─── ФРАГМЕНТ ТЕКСТА
Таково первое отличие от современных представлений о мышлении: движение мысли идет сверху вниз, к разным степеням родовых и видовых противоположностей.
И только от видовых различий мы нисходим, наконец, на уровень особьного, говорим о далее «нераздробляемом собьстве», которое проявляется в вещах и лицах индивидуальных.
Но индивидуальности в современном смысле еще нет. Такой уровень отвлеченности отсутствует потому, что индивидуум — отдельный экземпляр, а отдельный экземпляр находится на поверхности как данность, познание его, в сущности, не нужно. Поэтому, например, Петръ — это собьство, личное, поскольку относится к лицу, но вместе с тем и «сущее нечто», а именно: он человек, и ему, как всякому человеку, принадлежат все видовые характеристики человека. Кроме того, он человек отдельный, а не «просто человек», т. е. он не отвлеченное «понятие» человека, свойства которого в нем присутствуют, а реальное лицо. Однако любой человек может взять имя Петръ, хотя в действительности Петръ, как всем известно, всего один: «Симонъ, сынъ Ионинъ отъ Витъсаиды Галилѣйскыя, Христовъ апостолъ» (Изб. 73, л. 228). Следовательно, именно этот Петр, которого сам Христос назвал Петром (πέτρα ‘скала, утес’), и есть собственно Петръ, а все прочие Петры — самозванцы. Частное и общее создают сложное переплетение качеств, развернутых в обе стороны — в сторону реального (лицо или вещь) и в сторону идеального (имена). Любое качество отвлеченно, но каждая вещь конкретна, и в точке восхождения конкретной вещи в отвлеченность понятия завязывается узелок мыслимого противоречия, который необходимо распутать путем рассуждения или, что лучше, называния вещей своими особьными именами.
──────
─── ИСХОДНЫЕ ЗАПИСИ
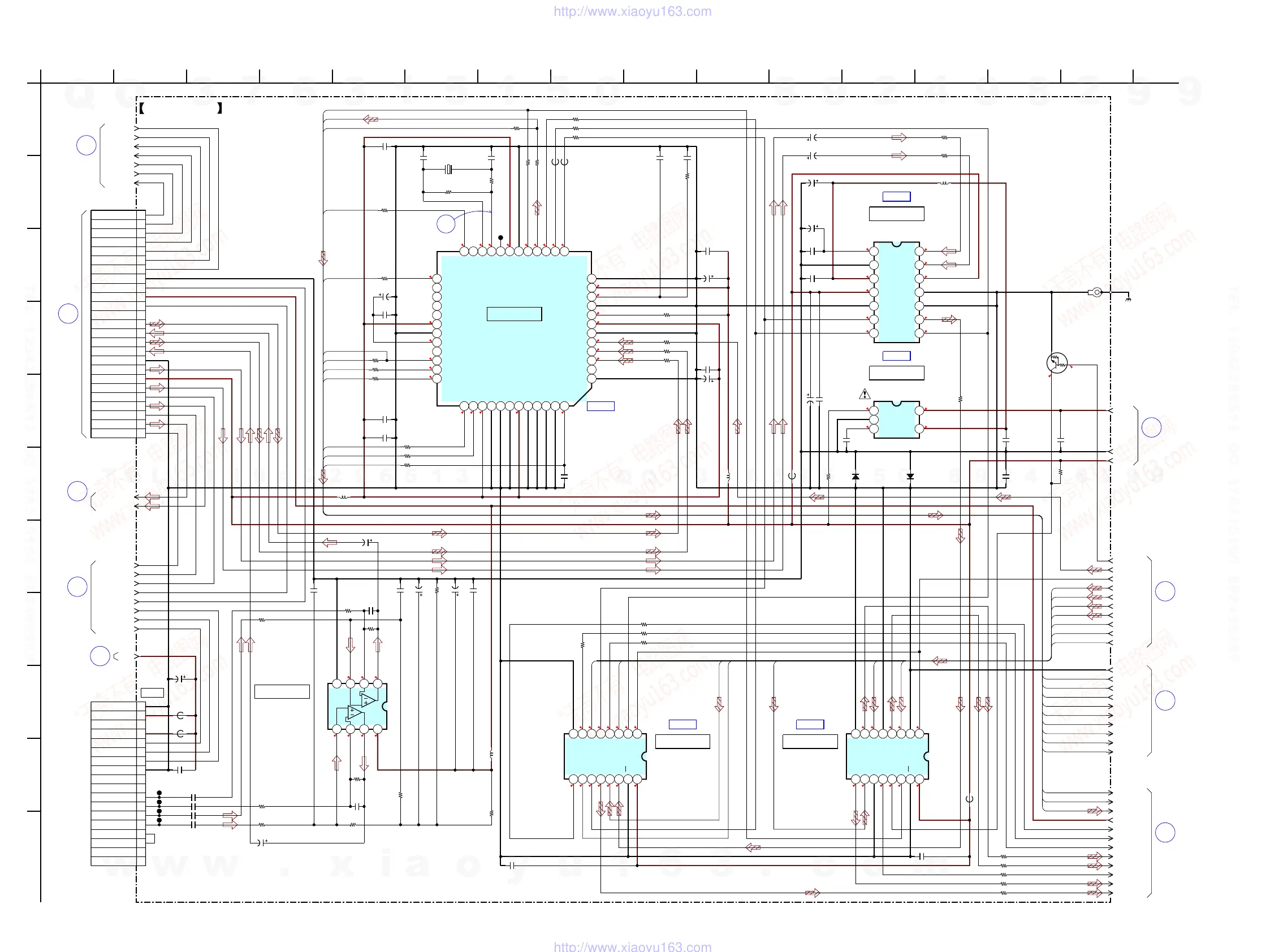The width and height of the screenshot is (1266, 952).
Task: Select the right diode symbol
Action: (910, 476)
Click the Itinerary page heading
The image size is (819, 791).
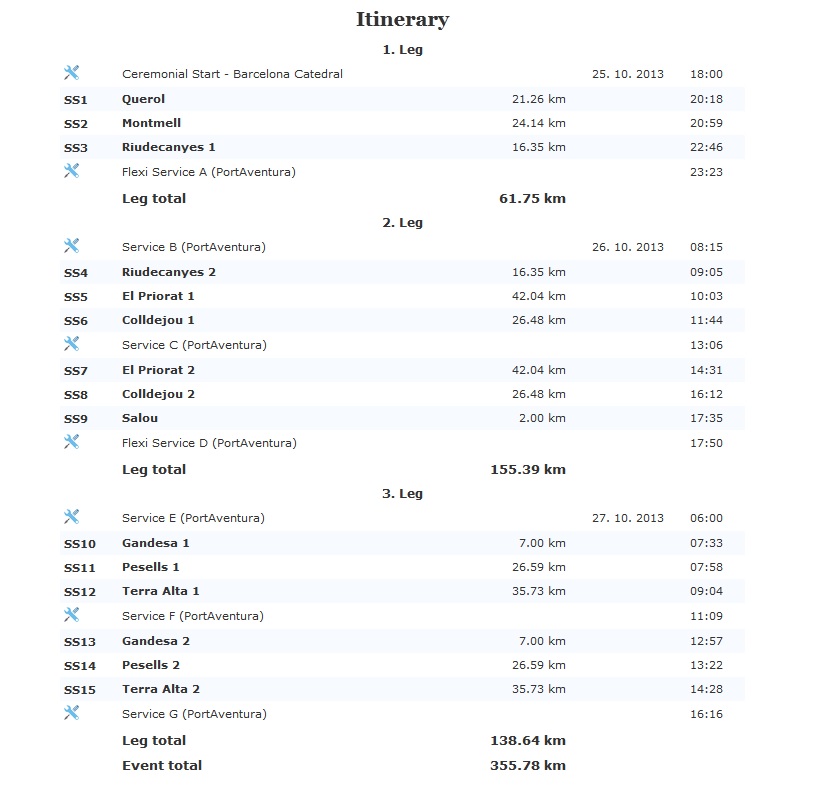click(x=402, y=19)
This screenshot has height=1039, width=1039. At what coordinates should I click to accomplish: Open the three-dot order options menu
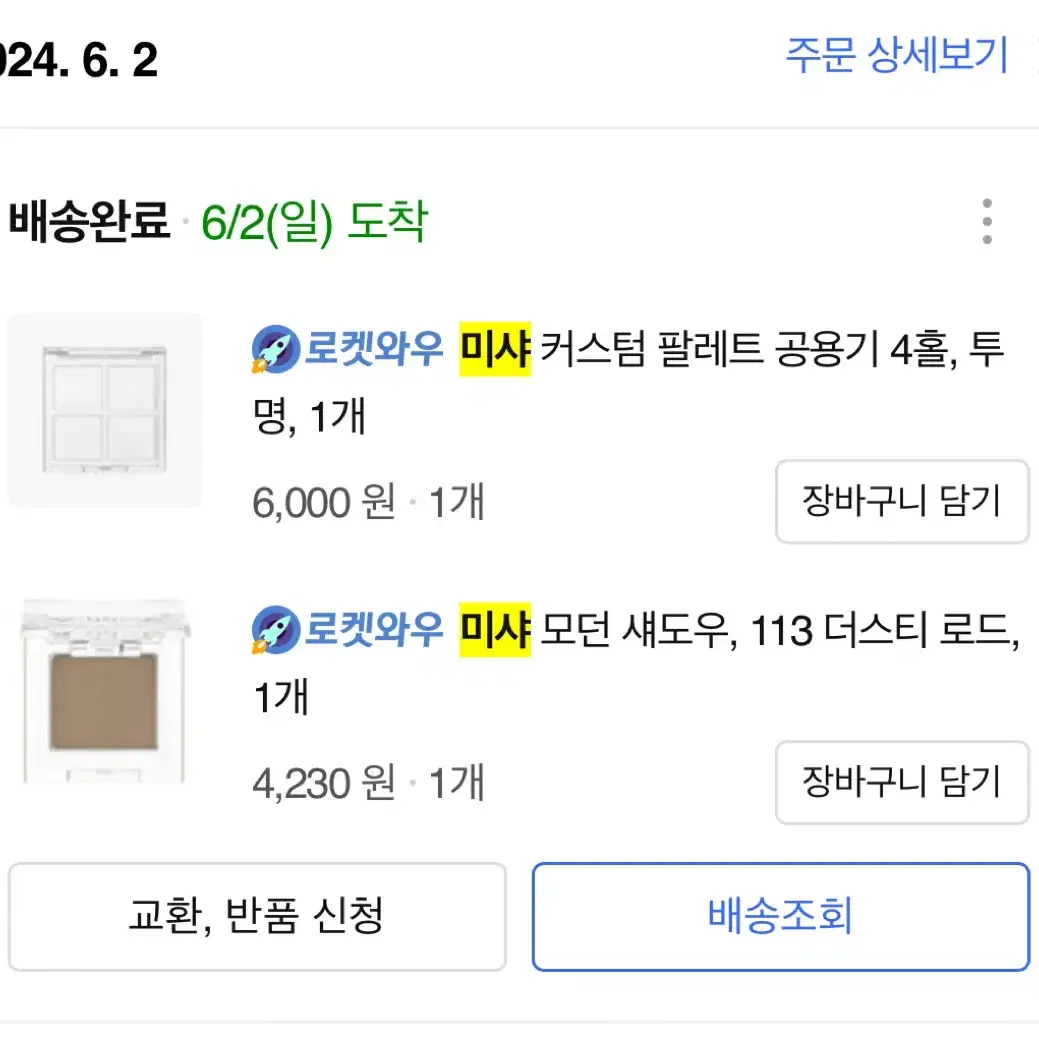tap(987, 221)
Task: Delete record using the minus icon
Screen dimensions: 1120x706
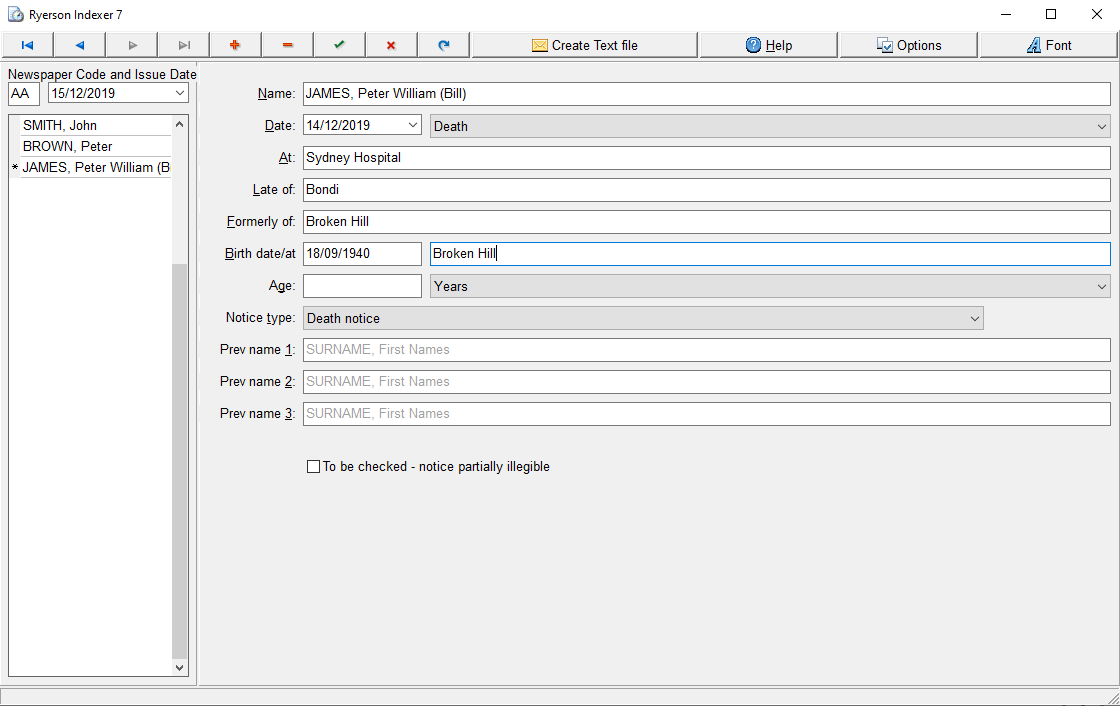Action: pyautogui.click(x=287, y=45)
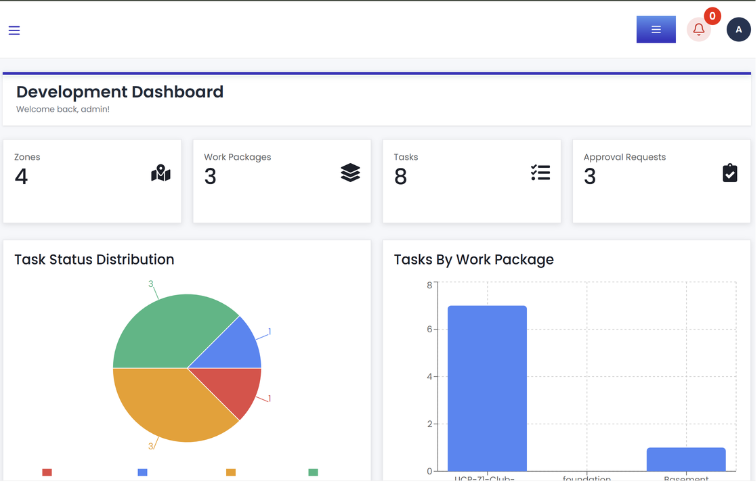Click the Tasks checklist icon

coord(540,173)
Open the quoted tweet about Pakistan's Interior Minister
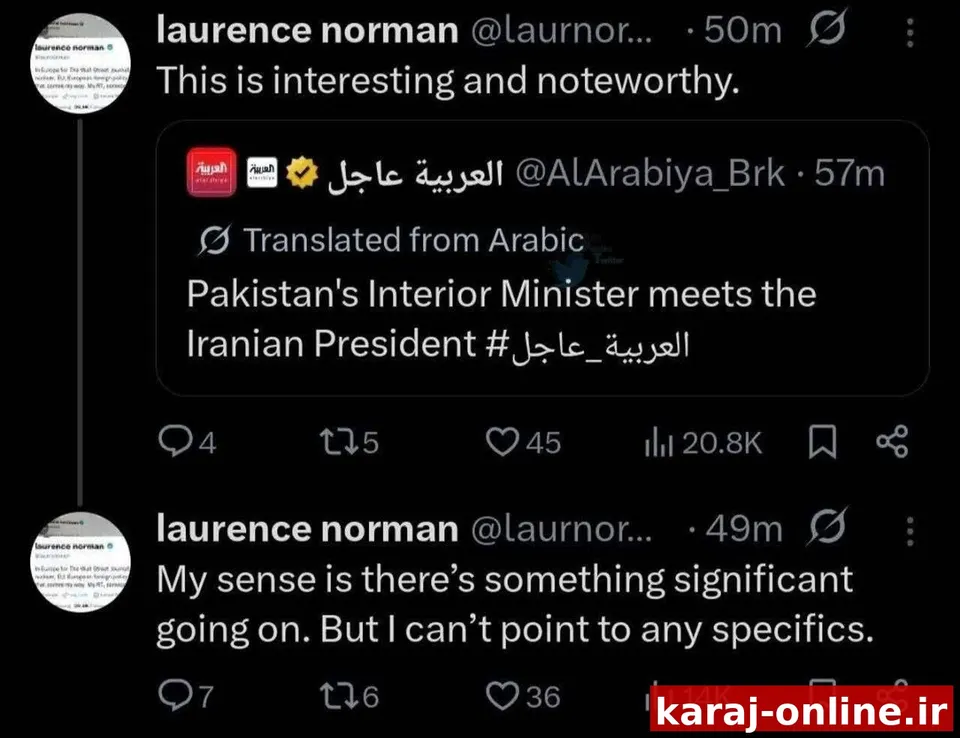The height and width of the screenshot is (738, 960). pos(542,258)
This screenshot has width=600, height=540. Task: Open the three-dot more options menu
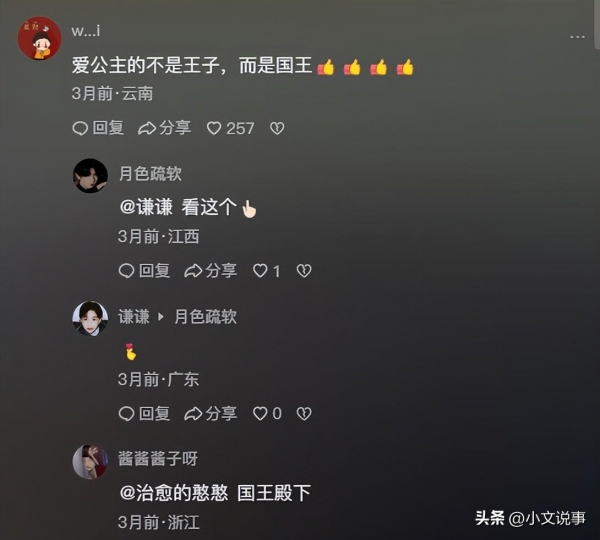(x=577, y=37)
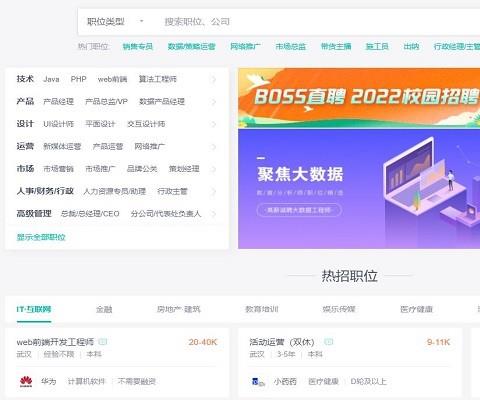The image size is (480, 400).
Task: Expand the 市场 category chevron
Action: pos(214,169)
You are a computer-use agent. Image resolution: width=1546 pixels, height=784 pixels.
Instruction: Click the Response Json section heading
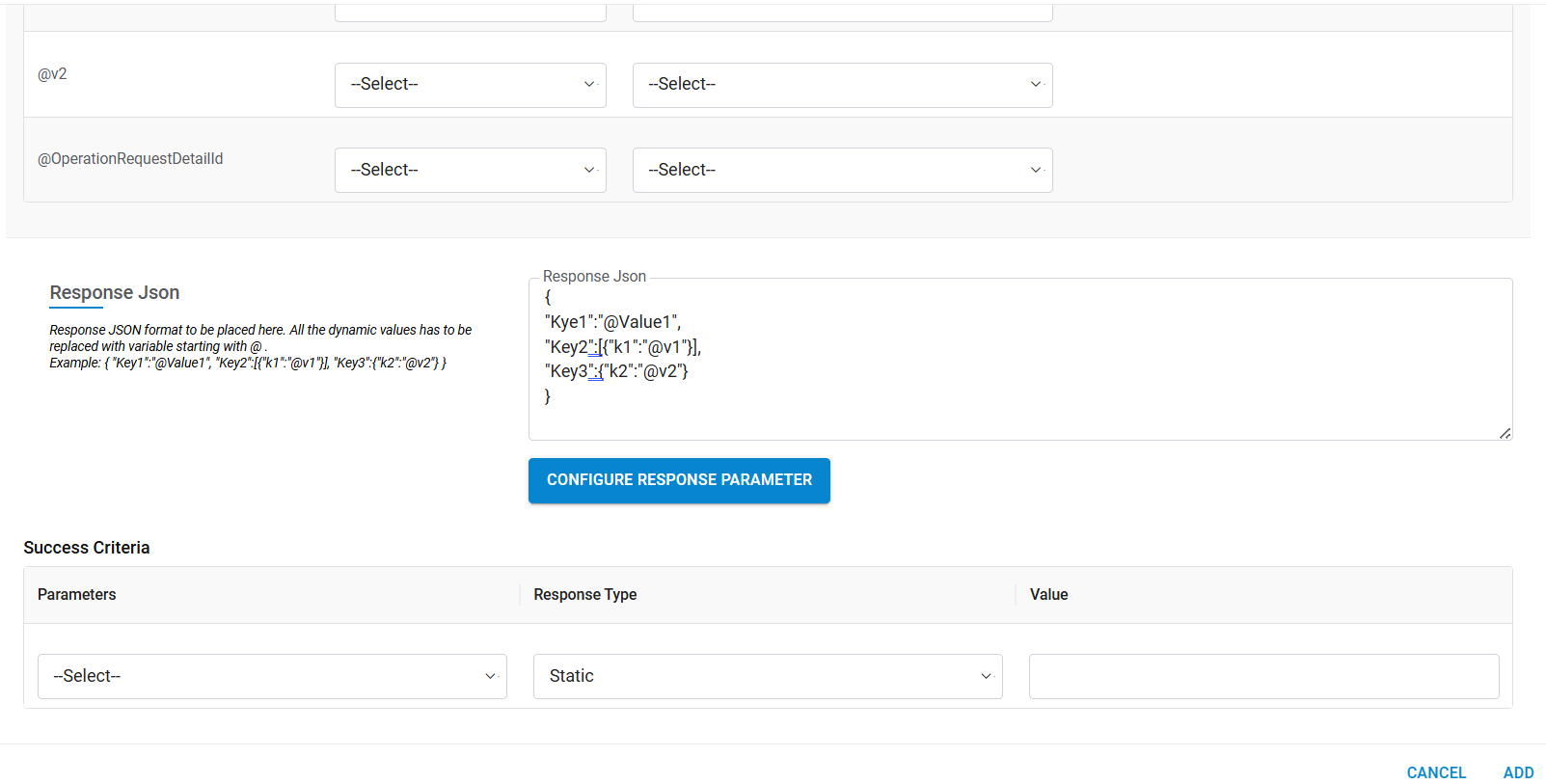115,292
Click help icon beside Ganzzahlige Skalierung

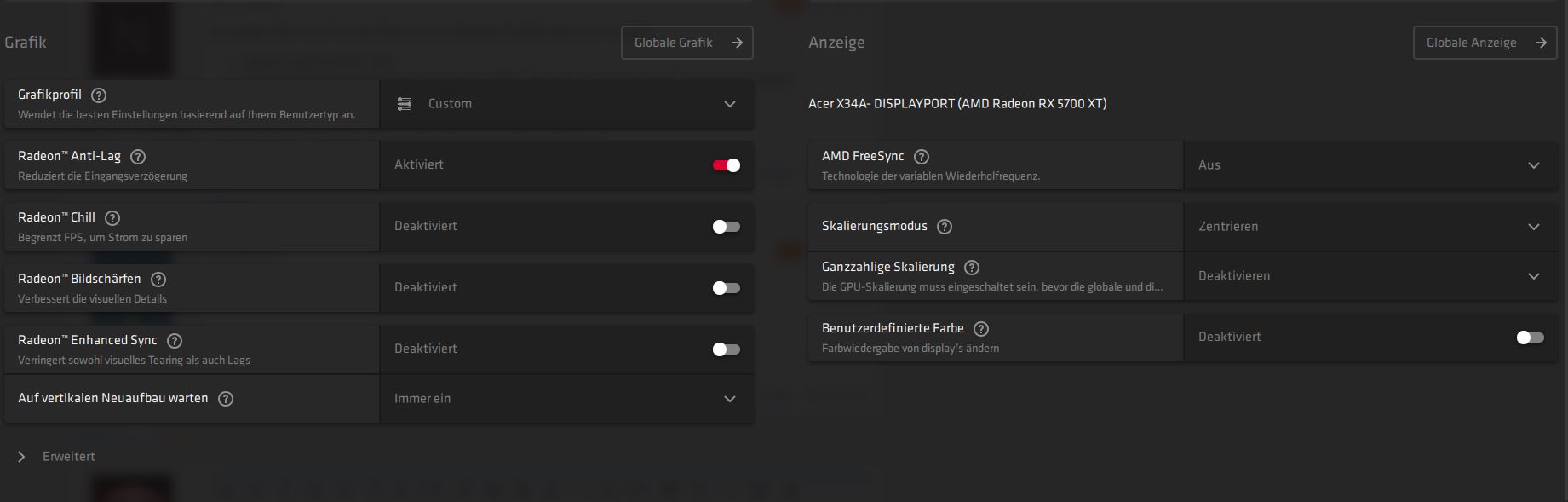click(972, 268)
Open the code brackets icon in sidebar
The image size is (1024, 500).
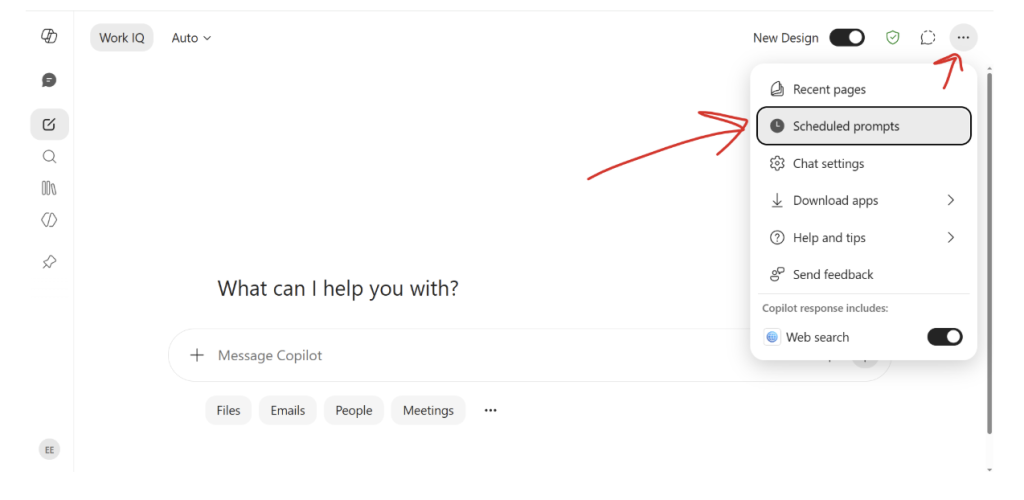click(x=49, y=220)
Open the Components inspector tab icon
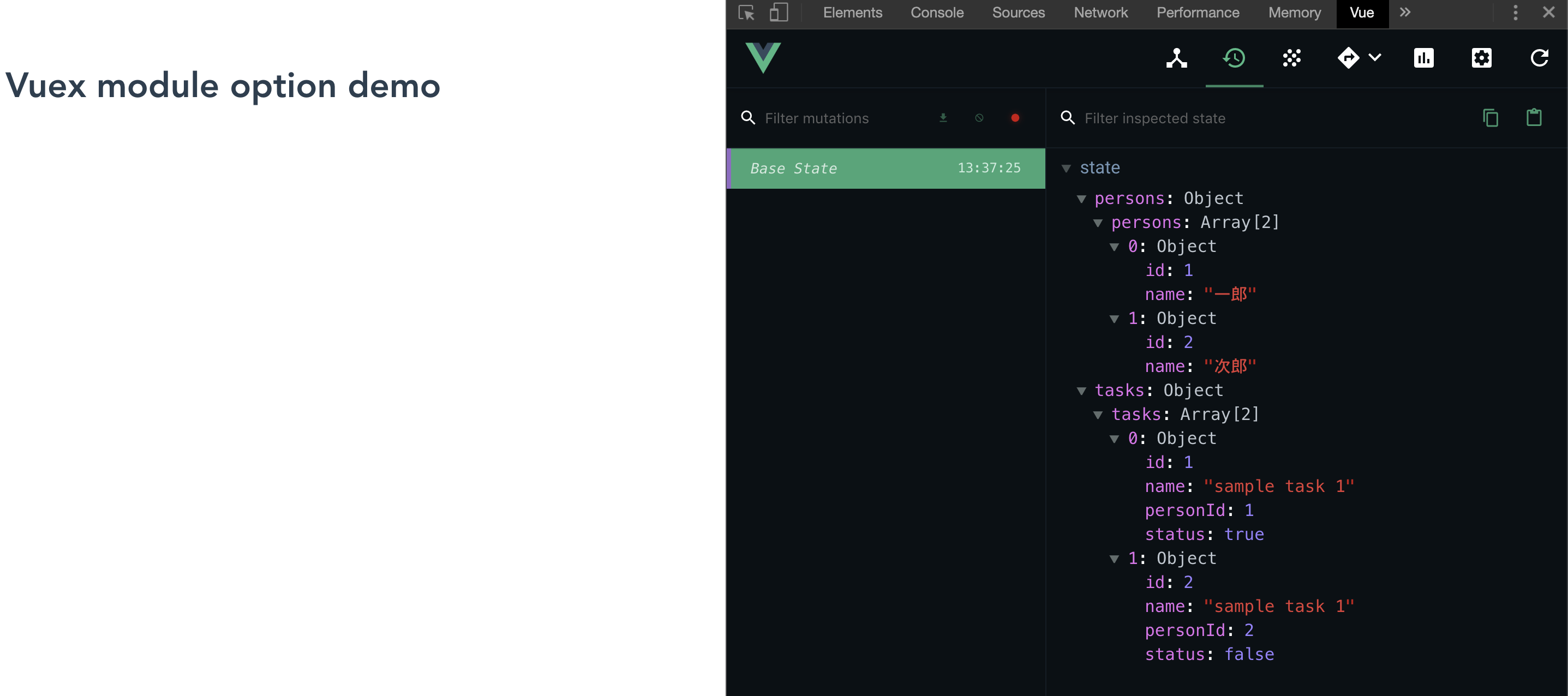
──────
ЗАДАНИЯ:
[1] Перескажите короче или в виде списка абзац фрагмента текста, который начинается словами «Но индивидуальности в современном смысле еще нет», и сохраните его главные факты.
[2] Объясните по фрагменту текста, почему в описанном мышлении отсутствует уровень отвлеченности, который соответствует современной индивидуальности.

ОТВЕТЫ К ЗАДАНИЯМ:
[1]
- Индивидуальности в современном смысле еще нет. Отдельный экземпляр находится на поверхности как данность, поэтому познавать его, в сущности, не нужно.
- Петръ — это собьство, личное, поскольку относится к лицу, и одновременно «сущее нечто». Он человек и обладает всеми видовыми характеристиками человека.
- Петръ — отдельный, реальный человек, а не отвлеченное понятие человека.
- Имя Петръ может взять любой, но собственно Петръ один: апостол Симон, сын Ионин, из Вифсаиды, которого Петром назвал сам Христос. Все прочие Петры — самозванцы.
- Частное и общее переплетаются. Качества развернуты в сторону реального (лицо или вещь) и в сторону идеального (имена).
- Качество отвлеченно, а вещь конкретна. В точке перехода вещи в отвлеченность понятия возникает противоречие. Его нужно распутать рассуждением или, что лучше, называнием вещей их особьными именами.

[2] Индивидуум — это отдельный экземпляр, а отдельный экземпляр находится на поверхности как данность. Поэтому познавать его, в сущности, не нужно.